Lack of trained health care workers and nonadherence to national guidelines are key barriers to achieving high-quality newborn care in health care facilities in low- and middle-income countries. Traditional didactic approaches addressing these barriers fail to account for high staff turnover rates and result in temporary behavior change. NoviGuide, a clinical decision support software designed to standardize neonatal care through point-of-care assessments, has the potential to align bedside practice to national guidelines in settings lacking subspecialty neonatal providers.
This study aims to determine the adaptation, adoption, feasibility, acceptability, and sustainability of NoviGuide and its impact on nurse-midwives’ knowledge in a rural hospital in eastern Uganda.
This mixed methods observational study was guided by the Proctor framework.
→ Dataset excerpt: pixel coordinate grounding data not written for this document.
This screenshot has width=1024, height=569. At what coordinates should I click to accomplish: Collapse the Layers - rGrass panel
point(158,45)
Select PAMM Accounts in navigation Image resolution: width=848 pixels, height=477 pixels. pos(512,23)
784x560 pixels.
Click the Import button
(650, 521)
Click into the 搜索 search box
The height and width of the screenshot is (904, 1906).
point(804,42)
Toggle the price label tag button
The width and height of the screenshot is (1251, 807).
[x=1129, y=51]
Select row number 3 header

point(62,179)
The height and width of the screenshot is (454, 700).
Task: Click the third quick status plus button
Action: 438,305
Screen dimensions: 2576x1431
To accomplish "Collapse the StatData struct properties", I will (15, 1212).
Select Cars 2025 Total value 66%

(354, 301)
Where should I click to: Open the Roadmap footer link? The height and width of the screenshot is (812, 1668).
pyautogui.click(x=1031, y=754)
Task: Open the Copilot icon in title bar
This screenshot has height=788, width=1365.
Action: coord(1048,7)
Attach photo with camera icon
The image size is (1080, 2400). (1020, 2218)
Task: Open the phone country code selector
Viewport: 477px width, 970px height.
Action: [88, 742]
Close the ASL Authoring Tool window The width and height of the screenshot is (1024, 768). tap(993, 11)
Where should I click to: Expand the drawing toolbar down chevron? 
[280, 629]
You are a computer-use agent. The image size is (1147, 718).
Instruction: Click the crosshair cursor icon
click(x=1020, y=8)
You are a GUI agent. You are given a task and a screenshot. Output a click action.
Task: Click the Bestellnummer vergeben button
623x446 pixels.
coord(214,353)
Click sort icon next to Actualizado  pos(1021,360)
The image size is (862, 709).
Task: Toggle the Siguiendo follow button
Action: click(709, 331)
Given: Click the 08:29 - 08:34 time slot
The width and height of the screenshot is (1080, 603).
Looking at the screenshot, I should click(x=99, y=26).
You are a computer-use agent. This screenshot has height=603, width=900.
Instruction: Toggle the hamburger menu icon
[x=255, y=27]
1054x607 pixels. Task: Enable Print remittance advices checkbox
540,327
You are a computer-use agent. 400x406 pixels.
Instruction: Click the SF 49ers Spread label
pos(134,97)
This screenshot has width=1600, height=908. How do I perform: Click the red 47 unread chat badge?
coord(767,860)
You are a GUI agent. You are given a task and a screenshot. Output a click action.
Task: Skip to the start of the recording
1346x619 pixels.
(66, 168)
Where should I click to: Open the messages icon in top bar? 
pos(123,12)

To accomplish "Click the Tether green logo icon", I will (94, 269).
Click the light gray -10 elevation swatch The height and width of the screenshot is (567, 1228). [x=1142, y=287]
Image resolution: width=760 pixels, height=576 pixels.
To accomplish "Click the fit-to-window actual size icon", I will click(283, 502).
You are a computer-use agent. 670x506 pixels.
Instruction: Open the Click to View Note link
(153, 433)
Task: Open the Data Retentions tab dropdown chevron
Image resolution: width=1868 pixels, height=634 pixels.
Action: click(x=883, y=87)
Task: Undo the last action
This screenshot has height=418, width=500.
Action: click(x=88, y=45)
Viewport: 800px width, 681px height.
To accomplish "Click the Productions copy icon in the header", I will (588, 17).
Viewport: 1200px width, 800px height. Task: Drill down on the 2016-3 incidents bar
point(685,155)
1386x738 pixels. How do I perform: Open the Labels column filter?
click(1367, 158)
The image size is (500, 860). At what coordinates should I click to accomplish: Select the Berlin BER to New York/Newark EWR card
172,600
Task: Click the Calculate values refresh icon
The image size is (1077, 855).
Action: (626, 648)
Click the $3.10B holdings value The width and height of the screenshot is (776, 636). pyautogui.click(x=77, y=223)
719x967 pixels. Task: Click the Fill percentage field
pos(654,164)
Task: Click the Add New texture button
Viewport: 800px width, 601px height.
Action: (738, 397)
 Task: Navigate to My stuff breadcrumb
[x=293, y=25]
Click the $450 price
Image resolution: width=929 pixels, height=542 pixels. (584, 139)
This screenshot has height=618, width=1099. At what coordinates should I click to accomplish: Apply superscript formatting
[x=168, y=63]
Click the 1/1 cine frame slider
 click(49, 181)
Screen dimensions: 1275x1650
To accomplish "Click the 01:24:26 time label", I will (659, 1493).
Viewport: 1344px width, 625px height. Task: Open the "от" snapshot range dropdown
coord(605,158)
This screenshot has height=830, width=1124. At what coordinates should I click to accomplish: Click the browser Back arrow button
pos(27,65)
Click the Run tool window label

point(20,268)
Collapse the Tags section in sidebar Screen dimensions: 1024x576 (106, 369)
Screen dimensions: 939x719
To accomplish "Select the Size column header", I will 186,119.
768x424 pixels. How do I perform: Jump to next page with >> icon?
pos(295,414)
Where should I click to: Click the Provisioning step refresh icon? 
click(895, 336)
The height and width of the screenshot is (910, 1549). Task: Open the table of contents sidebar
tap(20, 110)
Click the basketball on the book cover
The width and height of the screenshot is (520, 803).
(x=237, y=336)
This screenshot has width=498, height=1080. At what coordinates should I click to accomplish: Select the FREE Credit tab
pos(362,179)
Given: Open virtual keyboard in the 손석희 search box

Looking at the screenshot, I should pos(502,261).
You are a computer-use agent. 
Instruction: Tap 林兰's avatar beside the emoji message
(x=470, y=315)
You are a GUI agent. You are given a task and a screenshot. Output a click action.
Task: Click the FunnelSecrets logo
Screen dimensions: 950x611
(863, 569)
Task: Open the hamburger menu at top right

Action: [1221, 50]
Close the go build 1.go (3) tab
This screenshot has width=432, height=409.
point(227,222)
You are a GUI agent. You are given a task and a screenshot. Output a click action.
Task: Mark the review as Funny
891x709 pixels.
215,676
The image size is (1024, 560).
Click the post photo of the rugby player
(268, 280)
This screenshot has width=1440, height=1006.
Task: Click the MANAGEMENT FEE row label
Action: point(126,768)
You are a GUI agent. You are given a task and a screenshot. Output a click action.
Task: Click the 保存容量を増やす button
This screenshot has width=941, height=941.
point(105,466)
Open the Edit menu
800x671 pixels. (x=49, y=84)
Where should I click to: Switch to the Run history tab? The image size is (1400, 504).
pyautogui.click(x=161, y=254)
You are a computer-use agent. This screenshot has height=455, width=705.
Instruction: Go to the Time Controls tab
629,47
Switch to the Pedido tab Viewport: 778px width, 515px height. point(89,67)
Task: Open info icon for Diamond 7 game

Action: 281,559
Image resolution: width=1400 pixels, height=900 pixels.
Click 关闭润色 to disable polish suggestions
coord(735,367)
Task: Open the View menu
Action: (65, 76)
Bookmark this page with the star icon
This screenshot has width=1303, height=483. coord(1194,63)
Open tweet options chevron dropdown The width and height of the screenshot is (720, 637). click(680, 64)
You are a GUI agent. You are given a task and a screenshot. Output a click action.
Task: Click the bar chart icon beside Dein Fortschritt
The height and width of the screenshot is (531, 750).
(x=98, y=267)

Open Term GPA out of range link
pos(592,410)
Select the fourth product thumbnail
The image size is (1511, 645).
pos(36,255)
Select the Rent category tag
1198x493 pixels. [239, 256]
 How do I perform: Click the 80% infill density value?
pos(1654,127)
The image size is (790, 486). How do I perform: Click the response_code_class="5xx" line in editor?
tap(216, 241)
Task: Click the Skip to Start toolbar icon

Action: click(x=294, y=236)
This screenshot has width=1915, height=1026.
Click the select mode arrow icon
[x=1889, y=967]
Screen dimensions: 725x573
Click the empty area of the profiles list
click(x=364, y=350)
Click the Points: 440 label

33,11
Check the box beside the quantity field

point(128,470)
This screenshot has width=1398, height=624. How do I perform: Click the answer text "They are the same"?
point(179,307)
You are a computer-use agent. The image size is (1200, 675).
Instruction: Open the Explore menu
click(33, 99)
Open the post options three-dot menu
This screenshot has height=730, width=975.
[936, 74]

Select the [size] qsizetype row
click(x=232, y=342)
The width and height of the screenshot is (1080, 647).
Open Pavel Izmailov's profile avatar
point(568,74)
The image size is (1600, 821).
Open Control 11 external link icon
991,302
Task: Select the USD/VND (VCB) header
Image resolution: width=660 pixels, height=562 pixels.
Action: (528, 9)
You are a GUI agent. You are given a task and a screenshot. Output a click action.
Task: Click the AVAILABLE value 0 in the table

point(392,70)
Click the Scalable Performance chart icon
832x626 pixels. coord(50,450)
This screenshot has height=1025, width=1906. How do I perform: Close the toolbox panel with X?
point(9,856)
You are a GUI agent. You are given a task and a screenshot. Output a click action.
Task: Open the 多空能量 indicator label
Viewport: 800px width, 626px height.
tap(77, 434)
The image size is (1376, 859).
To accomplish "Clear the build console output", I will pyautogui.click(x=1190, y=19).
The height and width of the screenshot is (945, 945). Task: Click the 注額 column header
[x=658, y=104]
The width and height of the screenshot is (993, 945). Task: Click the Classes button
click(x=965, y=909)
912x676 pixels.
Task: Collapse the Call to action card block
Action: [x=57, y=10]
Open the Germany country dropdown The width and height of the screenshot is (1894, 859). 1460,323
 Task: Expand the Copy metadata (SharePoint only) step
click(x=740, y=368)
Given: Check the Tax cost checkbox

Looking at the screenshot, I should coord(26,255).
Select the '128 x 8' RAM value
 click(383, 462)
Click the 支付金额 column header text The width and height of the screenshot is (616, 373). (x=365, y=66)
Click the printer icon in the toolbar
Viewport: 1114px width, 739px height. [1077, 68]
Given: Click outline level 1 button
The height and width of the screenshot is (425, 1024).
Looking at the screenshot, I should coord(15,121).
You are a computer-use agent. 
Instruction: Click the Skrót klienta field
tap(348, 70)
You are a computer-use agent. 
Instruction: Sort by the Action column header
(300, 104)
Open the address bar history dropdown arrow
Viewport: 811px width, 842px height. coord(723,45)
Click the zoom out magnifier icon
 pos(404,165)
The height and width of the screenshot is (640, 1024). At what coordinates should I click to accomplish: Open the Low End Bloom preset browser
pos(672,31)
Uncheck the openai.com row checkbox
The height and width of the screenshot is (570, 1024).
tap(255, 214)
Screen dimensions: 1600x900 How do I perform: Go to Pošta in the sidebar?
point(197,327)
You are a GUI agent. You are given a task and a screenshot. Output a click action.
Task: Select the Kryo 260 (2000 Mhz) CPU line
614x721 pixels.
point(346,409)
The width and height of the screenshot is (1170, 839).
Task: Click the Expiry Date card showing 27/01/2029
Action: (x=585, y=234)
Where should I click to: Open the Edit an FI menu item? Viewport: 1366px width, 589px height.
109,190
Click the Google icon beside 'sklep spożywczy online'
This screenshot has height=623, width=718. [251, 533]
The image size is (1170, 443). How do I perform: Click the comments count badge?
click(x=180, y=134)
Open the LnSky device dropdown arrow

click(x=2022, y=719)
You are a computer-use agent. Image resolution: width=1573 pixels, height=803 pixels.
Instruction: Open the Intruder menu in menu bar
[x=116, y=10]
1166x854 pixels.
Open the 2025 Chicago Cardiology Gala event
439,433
Experts reviewed the clinical content of NoviGuide to ensure fidelity to Uganda guidelines. We enrolled nurses and midwives providing newborn care at Tororo District Hospital, trained them on NoviGuide use, and followed them for 12 months. We assessed adoption, feasibility, acceptability, and sustainability by analyzing NoviGuide use data, comparing it with maternity registry data and administering the System Usability Scale (SUS) and the Center for Health Care Evaluation Provider Satisfaction Questionnaire. We compared the mean knowledge assessment score at baseline, 6 months, and 12 months using a two-tailed t test.